Масонам предписывалось всячески способствовать установлению в Отечестве добрых нравов и искоренению нравов дурных. Что считать таковым, разъяснялось специальным полицейским (!) циркуляром. Масонскому руководству надлежало теснейшим образом сотрудничать с полицией, осуществлять надзор над всеми братьями и препятствовать «введению любых других обществ, основанных на вредных началах», то есть не санкционированных полицией лож и сообществ. Действия полиции в ложах следовало всячески скрывать от рядовых братьев и, тем более, от широкой публики, «чтобы только начальники ордена участвовали в этой тайне». Предписывалось как необходимое «установить масонство в первоначальной его чистоте», то есть отсечь от братства все, что не нравится полиции, а оставшуюся часть масонства объединить, образовав для этого «центр соединения». Этим центром «была бы ложа-мать, основанная в столице». Только у нее есть право учреждать новые ложи, «всякая же иная ложа… не должна быть терпима». Все это означает недвусмысленное намерение сделать из масонского братства отделение тайной полиции. Тут, как говорится, ни убавить ни прибавить…

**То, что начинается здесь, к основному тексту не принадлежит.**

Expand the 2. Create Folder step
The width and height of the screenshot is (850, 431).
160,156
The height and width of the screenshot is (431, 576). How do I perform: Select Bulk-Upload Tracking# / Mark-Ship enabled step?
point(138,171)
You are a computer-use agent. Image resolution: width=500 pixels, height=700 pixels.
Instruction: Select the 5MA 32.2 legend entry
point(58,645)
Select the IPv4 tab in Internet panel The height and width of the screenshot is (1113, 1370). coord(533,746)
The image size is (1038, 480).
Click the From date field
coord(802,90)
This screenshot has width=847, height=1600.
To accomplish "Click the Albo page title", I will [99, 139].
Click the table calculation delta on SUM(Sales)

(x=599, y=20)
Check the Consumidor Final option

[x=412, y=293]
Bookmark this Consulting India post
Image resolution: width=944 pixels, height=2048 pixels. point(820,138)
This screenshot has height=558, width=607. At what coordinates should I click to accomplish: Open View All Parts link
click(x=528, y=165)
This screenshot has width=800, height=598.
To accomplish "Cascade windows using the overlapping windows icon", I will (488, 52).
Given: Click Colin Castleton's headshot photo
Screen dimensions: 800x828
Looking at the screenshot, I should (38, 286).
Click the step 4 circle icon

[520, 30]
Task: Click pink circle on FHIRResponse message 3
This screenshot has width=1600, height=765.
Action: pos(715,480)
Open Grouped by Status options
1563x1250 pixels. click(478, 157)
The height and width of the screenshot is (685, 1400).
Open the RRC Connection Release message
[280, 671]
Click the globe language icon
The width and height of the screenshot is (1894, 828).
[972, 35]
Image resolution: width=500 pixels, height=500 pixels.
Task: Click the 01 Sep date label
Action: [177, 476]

Доклад анонимный, видимо, подпись не требовалась: Александр и так знал, кто его написал. А вот среди исследователей до сих пор не утихают споры: кто же автор этого документа? Молва приписывала его и Балашову, и Сперанскому, но оба категорически это отрицали. «Сей перл усердий канцелярских» написан изысканным слогом и, бесспорно, является шедевром бюрократической словесности. Это косвенно подтверждает правоту гипотезы об авторстве Сперанского. «Ex ungue leonem» («льва узнают по когтям»), – говорили древние. Что ж, если так, тогда именно ему принадлежит сомнительная честь первой попытки превращения России в полицейское государство с тотальным контролем населения «благодетельными мерами государственного надзора».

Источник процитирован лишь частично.